An experiment in parabolic flight for the INCIA
At the end of September 2021, the Coordination and Plasticity of Spinal Generators team of the INCIA (Institute of Cognitive and Integrative Neurosciences of Aquitaine) took part in a new campaign of parabolic flights on board the Zero-G aircraft. This campaign, entirely financed by the CNES (Centre National Etudes Spatiales), was carried out from Mérignac where the premises of Novespace, the CNES subsidiary which charters the plane, are located. Named UPLOAD (Use Of Proprioception In Locomotor Adaptation), this project led by Etienne Guillaud from INCIA was carried out in collaboration with Jean-René Cazalets and Laurent Bouyer from Laval University in Quebec. Its objective is to better understand the role of the different proprioceptive receptors involved in the learning of a motor task.
In order to identify the relative contribution of the different muscle and tendon receptors to calibrate and adapt cyclic and locomotor movements, 12 participants were asked to perform a pedaling task on a cyclo-ergometer on the ground, in normal gravity conditions, and during parabolic flights in modified gravity. Thanks to Emilie Doat from the Plateforme d’Analyse du Mouvement (PAM, INCIA), a device composed of two “apartment bicycles” meeting aeronautical standards made it possible to carry out measurements on 4 participants per flight, 3 days in a row. These two bicycles had the particularity of having a left pedal which was not fixed, but which slid along a vertical rail. The participants had to train the pedal with their right leg, and learn to keep the left foot in the right place at the right time. In microgravity, when the subjects’ bodies were weightless, the proprioceptive receptors detected unusually weak forces, while the position of the legs was correctly perceived. It is by measuring the success of the participants in this task, by comparison between the expected positions and the real positions of the left foot, that the learning capacities were explored in this original context of weightlessness.

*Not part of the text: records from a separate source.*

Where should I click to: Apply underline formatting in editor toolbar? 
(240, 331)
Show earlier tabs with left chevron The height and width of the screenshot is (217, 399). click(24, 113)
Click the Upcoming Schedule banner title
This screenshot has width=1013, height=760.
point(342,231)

The parabolic flights are performed on board an Airbus A310 for the Air Zero G flights, which follows a flight profile alternating ascending and descending maneuvers spaced by landings. First, the pilot gradually pulls back on the control column and the aircraft pitches up until it reaches an attitude of 47°, at an altitude of about 25,000 ft. During this phase, called “entry resource”, a strong apparent gravity or hypergravity is established: the passengers weigh 1.8 times their weight on Earth. Then the plane starts a vertiginous descent which allows to obtain up to 22 seconds of weightlessness. During each of these seconds, the objects and people on board no longer feel gravity, and can float freely in the aircraft cabin. Then a new phase of hypergravity begins, the plane resumes its trajectory so as to stop its fall and resume a classic flight profile. These different stages will be repeated 31 times per flight, allowing more than half an hour of microgravity per campaign.